Wotherspool was insistent that he should see me immediately on my return from Scotland. This he did and pumped me for information on the North Sea oil industry. What trust he puts in a layman! However, there was not a great deal I could tell him about likely beneficiaries from the oil boom except that a great deal of business was being done by US and Japanese companies. I did, of cause, give a plug to last week's purchase, Siebe Gorman.

Looking rather dejected he confided, "Trouble is, old chap, I've been scratching my head till the hair falls out trying to spot the right situation in the present market but conditions are so depressed I think I'll drive myself potty." Silently I concluded Wotherspool didn't have far to drive himself. But it did disturb me to see this usually ebullient character so down in the dumps. So, racking my own brain I said naively, "There's been lots of rain, Wotherspool. What about Lawtex; they make umbrellas you know." "No good, old chap," he replied, "you don't think the market's a complete fool, do you" Ashamed at my own infantile way of viewing matters I paid the bill and brought a halt to what had been rather a tedious lunch.

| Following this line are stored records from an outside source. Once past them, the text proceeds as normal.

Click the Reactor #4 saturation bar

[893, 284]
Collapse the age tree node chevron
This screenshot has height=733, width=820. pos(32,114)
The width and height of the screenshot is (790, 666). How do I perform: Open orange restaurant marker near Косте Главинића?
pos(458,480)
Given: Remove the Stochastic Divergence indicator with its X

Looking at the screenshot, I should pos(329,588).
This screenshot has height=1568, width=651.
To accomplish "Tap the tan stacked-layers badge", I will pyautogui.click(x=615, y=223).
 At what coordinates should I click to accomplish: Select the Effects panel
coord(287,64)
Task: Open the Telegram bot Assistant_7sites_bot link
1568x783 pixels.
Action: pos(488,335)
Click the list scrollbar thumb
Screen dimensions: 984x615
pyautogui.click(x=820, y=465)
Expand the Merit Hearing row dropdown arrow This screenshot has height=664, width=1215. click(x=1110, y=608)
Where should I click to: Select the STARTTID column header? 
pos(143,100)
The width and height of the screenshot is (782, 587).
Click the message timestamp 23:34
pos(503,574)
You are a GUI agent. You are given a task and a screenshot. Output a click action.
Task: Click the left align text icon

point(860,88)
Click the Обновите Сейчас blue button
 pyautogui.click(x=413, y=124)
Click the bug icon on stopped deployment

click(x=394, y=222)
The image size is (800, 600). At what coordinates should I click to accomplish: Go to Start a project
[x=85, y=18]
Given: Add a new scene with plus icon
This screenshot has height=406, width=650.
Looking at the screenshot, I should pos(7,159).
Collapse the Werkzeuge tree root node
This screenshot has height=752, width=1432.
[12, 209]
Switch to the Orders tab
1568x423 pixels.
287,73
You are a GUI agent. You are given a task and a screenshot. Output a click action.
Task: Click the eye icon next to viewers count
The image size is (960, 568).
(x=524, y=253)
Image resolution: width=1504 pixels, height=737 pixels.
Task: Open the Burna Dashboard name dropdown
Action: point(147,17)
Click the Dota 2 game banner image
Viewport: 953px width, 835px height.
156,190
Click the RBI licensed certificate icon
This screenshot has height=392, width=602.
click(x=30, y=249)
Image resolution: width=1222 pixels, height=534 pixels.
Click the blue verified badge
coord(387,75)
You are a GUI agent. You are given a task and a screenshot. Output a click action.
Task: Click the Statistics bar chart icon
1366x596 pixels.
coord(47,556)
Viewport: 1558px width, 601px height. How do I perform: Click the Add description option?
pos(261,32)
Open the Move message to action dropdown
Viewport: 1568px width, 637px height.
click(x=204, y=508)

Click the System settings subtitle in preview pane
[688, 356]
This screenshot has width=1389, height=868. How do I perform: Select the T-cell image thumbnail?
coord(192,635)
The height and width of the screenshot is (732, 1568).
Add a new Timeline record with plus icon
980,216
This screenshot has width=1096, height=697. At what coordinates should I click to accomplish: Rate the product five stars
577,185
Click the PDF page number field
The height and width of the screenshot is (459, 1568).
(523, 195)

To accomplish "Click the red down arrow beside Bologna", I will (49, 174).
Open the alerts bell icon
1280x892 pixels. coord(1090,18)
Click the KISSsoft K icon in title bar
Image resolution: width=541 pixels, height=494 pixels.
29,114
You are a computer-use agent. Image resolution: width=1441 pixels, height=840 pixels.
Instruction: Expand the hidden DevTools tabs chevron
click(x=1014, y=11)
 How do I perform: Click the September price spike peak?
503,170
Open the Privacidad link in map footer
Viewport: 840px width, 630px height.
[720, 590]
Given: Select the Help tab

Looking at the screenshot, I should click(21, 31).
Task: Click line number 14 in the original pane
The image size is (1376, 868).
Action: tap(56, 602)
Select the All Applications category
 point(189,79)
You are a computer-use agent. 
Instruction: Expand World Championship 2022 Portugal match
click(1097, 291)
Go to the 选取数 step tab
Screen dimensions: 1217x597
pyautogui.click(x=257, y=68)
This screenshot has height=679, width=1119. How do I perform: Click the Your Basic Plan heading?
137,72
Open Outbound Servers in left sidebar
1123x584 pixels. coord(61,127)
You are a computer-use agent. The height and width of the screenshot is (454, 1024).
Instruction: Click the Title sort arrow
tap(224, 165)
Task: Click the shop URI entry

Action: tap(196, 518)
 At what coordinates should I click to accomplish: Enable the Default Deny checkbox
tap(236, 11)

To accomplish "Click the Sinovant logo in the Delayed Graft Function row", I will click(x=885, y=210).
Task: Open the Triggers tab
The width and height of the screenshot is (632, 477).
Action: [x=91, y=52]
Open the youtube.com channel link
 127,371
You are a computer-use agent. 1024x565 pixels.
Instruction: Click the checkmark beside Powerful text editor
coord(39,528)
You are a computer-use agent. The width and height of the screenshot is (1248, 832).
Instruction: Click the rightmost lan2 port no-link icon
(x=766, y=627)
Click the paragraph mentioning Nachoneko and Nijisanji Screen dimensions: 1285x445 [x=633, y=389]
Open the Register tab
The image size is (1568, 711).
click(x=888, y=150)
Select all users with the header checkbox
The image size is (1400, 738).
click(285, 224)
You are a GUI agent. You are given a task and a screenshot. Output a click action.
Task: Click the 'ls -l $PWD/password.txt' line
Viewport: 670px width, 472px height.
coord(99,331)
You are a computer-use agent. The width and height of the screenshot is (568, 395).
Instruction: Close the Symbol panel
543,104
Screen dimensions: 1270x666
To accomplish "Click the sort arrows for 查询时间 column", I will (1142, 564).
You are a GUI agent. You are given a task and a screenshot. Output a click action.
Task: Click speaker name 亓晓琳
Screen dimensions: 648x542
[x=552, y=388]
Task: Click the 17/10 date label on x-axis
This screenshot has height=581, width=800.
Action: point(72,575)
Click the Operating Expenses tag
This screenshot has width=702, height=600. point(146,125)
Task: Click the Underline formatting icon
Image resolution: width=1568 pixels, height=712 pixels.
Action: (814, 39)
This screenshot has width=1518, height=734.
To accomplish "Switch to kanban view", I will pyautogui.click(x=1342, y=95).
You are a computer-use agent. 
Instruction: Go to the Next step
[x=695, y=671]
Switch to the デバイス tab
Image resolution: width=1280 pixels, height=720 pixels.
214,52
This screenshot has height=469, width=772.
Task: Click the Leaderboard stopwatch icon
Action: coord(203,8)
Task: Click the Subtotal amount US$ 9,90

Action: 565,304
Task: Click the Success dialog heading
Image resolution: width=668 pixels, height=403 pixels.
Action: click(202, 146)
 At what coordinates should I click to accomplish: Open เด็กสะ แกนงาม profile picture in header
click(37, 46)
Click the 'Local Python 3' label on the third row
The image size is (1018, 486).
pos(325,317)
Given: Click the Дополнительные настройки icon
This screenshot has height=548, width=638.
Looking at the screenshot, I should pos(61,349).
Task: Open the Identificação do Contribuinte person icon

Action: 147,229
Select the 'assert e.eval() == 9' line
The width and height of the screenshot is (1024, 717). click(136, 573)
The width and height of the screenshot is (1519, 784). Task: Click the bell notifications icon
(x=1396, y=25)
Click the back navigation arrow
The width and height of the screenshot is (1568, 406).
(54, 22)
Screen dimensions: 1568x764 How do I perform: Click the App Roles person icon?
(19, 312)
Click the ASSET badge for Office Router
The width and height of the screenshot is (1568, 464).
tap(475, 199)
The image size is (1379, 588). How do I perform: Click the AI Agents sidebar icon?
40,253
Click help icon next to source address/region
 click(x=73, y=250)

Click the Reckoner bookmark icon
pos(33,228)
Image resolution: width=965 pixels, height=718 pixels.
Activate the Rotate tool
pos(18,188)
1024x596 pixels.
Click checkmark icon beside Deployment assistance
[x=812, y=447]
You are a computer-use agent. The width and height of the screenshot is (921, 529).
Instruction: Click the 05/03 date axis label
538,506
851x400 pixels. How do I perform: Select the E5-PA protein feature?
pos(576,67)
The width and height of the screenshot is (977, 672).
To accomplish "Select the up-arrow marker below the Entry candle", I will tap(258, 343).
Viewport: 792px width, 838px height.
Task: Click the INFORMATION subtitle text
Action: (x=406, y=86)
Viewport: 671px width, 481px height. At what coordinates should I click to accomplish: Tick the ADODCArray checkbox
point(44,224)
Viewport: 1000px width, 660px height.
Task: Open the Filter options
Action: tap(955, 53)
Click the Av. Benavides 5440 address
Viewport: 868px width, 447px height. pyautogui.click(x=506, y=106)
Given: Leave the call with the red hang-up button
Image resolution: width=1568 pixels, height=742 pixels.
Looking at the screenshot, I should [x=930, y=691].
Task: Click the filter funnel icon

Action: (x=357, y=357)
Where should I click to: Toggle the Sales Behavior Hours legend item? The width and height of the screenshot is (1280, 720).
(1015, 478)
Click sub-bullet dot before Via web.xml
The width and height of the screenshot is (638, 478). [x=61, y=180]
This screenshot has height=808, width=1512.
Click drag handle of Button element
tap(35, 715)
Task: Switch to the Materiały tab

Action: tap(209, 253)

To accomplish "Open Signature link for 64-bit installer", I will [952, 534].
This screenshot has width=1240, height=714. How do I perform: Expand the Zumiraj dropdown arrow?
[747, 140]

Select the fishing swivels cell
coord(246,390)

The problem, however, still played on my mind and I wanted to show Wotherspool that I could have the occasional brainwave. Yet try as I might nothing ticked. I thus contacted Uncle George. His recommendation of Hoffnung just before the flotation of the pound had raised him in my esteem.

I can sum up what was on his

mind with one word: "pollution." He told me that he could remember his grandfather prophesying that there were so many horse-drawn carriages that before long the world would be covered by a two-foot layer of droppings. An unsavoury thought, but one that did not detract from today's problem. Before long Uncle George said that we would be forced to live in an environment that would make existence on the moon a possible alternative to living on Earth. "But there will be opposition ", he said, "and in this context take a good look at Sabina."

Well, having done my homework I must say I like this North American stock that is quoted in London (under the mining miscellaneous column in the FT, where the price shown includes the dollar premium). Sabina has mining interests in Arizona and Austria but the main attraction is that the group has an exclusive licence for a process which extracts gypsum from the highly pollutant waste materials from phosphate fertiliser plants and makes it into building materials. There will undcubtedly be a good market in North America. Sabina will not benefit overnight but by 1976 when plant construction has been completed the rewards should become clearly evident.

When I asked Wotherspool to buy me 500 shares he admitted he had never heard of Sabina but when he heard the basis on which I was making my purchase he expressed a desire to hear more about a stock which he felt could do well even in the present climate. Meantime I am selling Firth and Brown at a loss of £290.